Rafael Mendoza, el efímero mánager de los Leones, no supo que responder en un principio, cuando dos de los jugadores extranjeros del equipo melenudo, le preguntaron dónde estaban sus lockers (armarios) y cuando se les entregarían sus uniformes de práctica.
“No hay lockers y no habrá uniformes de práctica”, les dijo Mendoza con pesar en su voz y vergüenza dibujada en su rostro. Así que los jugadores buscaron un rincón en el piso y pusieron ahí sus bolsos en el dogout del estadio de los felinos.
Esa carencia no es exclusiva del parque occidental. La mayoría de los estadios del país, no cuentan con las mínimas condiciones para los jugadores, y menos aún para los fanáticos, a pesar que son claves para el sostenimiento del proyecto.
“La mayor carencia, no es el dinero. Es la mentalidad para crear un ambiente más agradable en los dogouts y en las graderías. Nadie pide un vestidor tipo Grandes Ligas, pero un poquito más aseados serían mejor”, dice Everth Cabrera, el big leaguer nica.
Para Cabrera, el nivel de la Liga Profesional nica es bueno, pero la imagen que proyecta hacia afuera, no es la mejor.

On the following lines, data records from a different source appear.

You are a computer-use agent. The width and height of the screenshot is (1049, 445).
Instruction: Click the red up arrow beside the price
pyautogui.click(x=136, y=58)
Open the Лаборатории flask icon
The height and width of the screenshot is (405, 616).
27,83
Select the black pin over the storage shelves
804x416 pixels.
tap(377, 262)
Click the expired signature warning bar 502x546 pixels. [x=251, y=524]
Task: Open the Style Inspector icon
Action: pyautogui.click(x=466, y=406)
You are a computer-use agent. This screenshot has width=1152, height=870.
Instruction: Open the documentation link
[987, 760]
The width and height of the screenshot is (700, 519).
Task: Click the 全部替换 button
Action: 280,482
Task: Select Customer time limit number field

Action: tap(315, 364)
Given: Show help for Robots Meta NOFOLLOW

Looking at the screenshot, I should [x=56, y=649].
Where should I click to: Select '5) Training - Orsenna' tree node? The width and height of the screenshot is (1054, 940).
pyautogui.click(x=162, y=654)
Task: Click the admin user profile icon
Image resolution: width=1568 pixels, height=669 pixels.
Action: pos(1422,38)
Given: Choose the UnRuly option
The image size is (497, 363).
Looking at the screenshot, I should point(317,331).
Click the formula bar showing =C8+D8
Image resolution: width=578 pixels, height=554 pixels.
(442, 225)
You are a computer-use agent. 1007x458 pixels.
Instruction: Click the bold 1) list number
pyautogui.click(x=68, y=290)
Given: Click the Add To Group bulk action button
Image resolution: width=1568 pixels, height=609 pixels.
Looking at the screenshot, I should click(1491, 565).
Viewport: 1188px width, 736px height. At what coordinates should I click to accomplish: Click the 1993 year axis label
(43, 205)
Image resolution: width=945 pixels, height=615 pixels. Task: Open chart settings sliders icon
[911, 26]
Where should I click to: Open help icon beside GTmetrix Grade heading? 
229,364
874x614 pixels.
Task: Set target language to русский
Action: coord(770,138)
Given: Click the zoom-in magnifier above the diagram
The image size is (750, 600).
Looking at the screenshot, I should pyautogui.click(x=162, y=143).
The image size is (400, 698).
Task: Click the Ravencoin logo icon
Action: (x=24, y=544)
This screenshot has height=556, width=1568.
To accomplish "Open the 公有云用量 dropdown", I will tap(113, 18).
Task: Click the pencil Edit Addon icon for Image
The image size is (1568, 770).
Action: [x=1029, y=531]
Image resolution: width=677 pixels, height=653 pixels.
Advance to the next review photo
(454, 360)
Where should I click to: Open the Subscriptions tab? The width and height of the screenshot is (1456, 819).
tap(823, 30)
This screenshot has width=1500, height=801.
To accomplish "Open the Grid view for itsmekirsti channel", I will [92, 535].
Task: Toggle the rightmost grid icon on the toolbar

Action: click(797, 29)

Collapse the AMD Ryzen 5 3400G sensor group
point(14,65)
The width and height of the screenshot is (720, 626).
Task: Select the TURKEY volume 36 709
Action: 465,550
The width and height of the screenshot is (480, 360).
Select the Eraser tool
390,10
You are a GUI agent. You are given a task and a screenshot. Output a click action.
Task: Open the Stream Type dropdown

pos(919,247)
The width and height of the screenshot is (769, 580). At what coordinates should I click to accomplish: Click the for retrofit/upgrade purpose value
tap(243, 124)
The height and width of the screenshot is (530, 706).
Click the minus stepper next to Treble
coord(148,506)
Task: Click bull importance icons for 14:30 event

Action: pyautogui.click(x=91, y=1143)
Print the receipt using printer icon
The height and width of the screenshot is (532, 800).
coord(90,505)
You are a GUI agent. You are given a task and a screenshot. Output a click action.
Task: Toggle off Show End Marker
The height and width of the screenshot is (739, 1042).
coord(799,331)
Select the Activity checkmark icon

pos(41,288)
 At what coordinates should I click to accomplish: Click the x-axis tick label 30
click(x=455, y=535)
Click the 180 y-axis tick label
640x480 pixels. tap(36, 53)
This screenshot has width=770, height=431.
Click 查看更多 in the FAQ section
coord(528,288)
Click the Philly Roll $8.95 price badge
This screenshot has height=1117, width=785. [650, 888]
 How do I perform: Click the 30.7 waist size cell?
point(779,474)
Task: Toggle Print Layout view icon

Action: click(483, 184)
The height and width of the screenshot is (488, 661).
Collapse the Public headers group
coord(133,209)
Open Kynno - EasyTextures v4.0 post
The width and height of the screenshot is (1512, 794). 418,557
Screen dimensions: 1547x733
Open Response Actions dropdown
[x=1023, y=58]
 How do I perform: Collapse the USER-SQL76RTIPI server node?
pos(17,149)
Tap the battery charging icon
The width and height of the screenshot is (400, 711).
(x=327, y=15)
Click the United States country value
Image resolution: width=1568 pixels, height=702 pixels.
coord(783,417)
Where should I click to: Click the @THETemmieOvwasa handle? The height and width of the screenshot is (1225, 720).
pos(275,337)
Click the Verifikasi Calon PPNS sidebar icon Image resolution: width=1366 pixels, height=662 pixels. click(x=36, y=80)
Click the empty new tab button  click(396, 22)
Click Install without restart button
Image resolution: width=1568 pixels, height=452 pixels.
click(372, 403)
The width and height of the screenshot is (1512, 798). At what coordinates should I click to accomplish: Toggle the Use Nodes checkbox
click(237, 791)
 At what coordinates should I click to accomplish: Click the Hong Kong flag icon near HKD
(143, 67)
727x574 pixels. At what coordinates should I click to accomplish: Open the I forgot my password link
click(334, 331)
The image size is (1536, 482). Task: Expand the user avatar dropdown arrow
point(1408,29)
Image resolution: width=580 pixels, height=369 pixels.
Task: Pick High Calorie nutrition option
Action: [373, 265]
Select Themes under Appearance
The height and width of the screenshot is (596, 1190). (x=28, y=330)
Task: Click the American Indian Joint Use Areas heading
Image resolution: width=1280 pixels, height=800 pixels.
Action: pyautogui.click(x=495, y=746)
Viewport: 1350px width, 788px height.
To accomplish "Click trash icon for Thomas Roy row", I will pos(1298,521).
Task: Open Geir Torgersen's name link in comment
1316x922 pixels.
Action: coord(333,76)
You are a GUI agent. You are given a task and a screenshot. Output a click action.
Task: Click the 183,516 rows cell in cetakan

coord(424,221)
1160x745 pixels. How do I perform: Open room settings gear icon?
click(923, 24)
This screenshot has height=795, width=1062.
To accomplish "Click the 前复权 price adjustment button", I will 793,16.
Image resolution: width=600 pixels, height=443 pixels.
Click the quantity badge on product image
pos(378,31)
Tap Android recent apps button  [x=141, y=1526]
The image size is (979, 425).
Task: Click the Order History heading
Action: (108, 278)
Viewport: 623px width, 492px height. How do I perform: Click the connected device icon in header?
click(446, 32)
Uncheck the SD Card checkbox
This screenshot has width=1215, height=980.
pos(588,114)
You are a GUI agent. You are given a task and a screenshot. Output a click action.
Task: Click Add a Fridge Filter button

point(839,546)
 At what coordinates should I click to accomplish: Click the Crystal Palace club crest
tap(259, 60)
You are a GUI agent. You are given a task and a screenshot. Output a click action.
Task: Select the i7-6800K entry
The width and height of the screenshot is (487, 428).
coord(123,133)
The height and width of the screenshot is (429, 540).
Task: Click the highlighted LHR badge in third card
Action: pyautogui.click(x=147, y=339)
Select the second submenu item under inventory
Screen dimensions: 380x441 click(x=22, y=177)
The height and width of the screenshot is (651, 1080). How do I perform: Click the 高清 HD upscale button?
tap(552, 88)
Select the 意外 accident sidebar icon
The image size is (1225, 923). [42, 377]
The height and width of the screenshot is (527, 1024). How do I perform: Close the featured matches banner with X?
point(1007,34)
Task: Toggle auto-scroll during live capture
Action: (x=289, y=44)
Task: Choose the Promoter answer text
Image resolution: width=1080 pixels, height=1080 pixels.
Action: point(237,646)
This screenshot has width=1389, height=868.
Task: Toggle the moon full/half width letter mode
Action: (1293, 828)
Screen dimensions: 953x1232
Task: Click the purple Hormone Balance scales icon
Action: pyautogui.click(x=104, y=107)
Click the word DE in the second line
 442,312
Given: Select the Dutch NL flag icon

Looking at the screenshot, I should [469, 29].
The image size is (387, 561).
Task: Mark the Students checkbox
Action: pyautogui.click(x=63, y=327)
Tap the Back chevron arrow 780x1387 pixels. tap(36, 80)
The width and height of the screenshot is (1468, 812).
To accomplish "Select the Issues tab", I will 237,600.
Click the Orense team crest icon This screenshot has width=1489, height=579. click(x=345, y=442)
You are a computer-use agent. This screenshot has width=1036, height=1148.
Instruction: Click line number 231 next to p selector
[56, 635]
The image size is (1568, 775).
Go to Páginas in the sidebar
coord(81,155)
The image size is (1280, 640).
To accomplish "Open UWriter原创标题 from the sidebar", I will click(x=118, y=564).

Los terrenos requieren trabajo, y ya no digamos los dogouts y las graderías, lo primero con que topa el fanático o cualquier visitante.
“Aquí (en Managua) por ejemplo, a los dogouts les cambiás el piso, ponés un poco de música y unas dos mesitas para que los peloteros jueguen cartas y se liberen de la presión de los juegos, y ya el ambiente cambia”, agrega el torpedero.
Ciertamente es vital cambiarles el rostro a nuestros estadios, aunque a una buena parte de ellos, ni un buen maquillaje les ayuda.